As a historian, Hanson is also able to take a detached, if not passive, view of the scale of the changes taking place in California and recognize them for what they are; part of an endless cycle of human migrations that, while unprecedented in its scale and encouragement by the elites, still remains something of a constant throughout history. Consider this:

The more sober observers of all races know that if Mexico were separated from the border by a hundred miles of ocean, the so-called minority problem in California would vanish within a generation or two. As it now stands, the constant stream of new arrivals means that for each assimilated Mexican, there are always several more who are not. Unlike Southeast Asians, who came all at once to California and from thousands of miles away following the disaster in Vietnam, Mexicans have had no opportunity to mature together and slowly evolve as a distinct cohort into Americans.

Of course, some immigrant advocates see "the opportunity to mature together" as a demeaning threat to their own ideological agenda. As such, we now live in a nation where many local governments have prevented their law enforcement agents from reporting illegal immigrants to the Department of Homeland Security, while the State of California is considering offering these same lawbreakers in-state tuition fees, while U.S. citizens who seek to enroll in California state colleges from the other 49 U.S. states are charged higher non-resident tuition.

Regardless of one's ultimate opinion as to whether or not massive illegal immigration is a good or bad thing for the United States, reading Hanson's book brings into bold relief the fact that all who value honesty and unambiguous enforcement of our nations laws must recognize the inherent perversity of how this issue is being dealt with by the establishment. As Hanson writes, "People from the rest of the country look at the eerie, fascinating thing that California is becoming, and they wonder about their own destiny." If we do not believe in the protection of our borders, what is the fate of the nation-state in the 21st Century?
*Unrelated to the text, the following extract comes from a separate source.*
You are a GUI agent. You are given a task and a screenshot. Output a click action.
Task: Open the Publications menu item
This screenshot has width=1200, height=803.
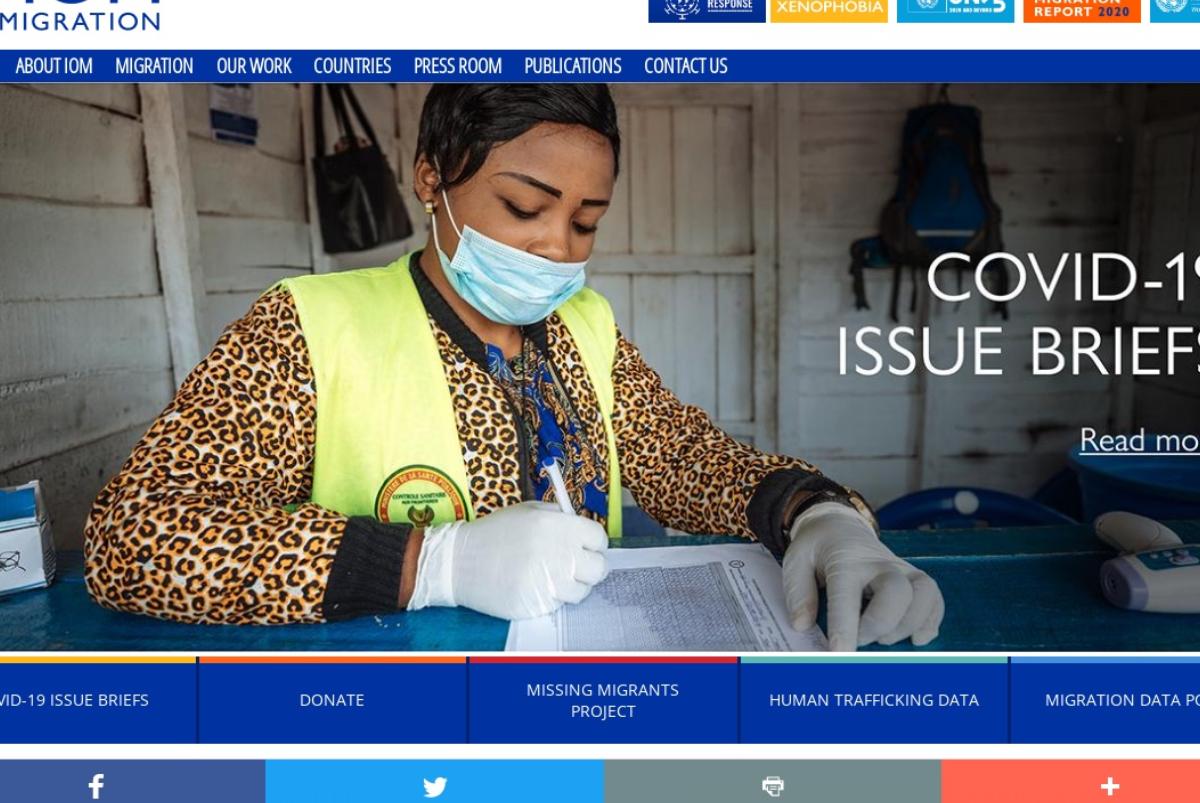click(573, 66)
If the government chooses to arbitrarily enforce only those laws it considers in its best interests, or is hogtied from enforcing those laws by corporate, academic and media wailing, what prevents the ultimate erosion of the rule of law as more and more citizens take the governments cue and obey only those laws that they consider in their own best interest?

While appreciating Hanson's down-to-earth yet bracing voice, what seems most curious about Mexifornia is his belief that popular culture, in all its degraded and superficial glory, will somehow act as a binding agent in his hope for eventual assimilation between the two nations. Describing some of the worst aspects of American consumerism, Hanson writes:

If such schlock is sweeping the globe -- and along with it American English, American business protocols, American sports, American advertising, American media and American casual behavior -- one can imagine the net effect of it all at its place of birth in America, of which California remains the epicenter. At a time when illegal immigration is at an all-time high, and formal efforts at forging a common culture and encouraging assimilation are at an all time low, the habits, tastes, appetites and expressions of everyday people have offered a rescue of sorts -- perhaps deleterious to the long-term moral health of the United States, but in the short term about the only tool we possess to prevent racial separation and ethnic tribalism. Informality in dress, slang speech, movies, videos, television -- all this makes assimilation easier, even at a time when professional racialists are calling for highbrow separatism.

Keep in mind that this is Hanson's best-case scenario. Unless one is an enthusiast of social control through consumerism and mass media, everyone from paleo-conservatives to anarchists who rage against the machine should reject this vision of the future.

Ultimately, what recommends this book is its overwhelming honesty. As long as representatives of the Bush administration remain tight-lipped at press conferences while keeping the gates open for the benefit of their corporate sponsors, and the mainstream media disregards healthy journalist skepticism for the dogma of feel-good multiculturalism, we will have to depend on the integrity of writers like Mr. Hanson to give us the bad news as well as the good.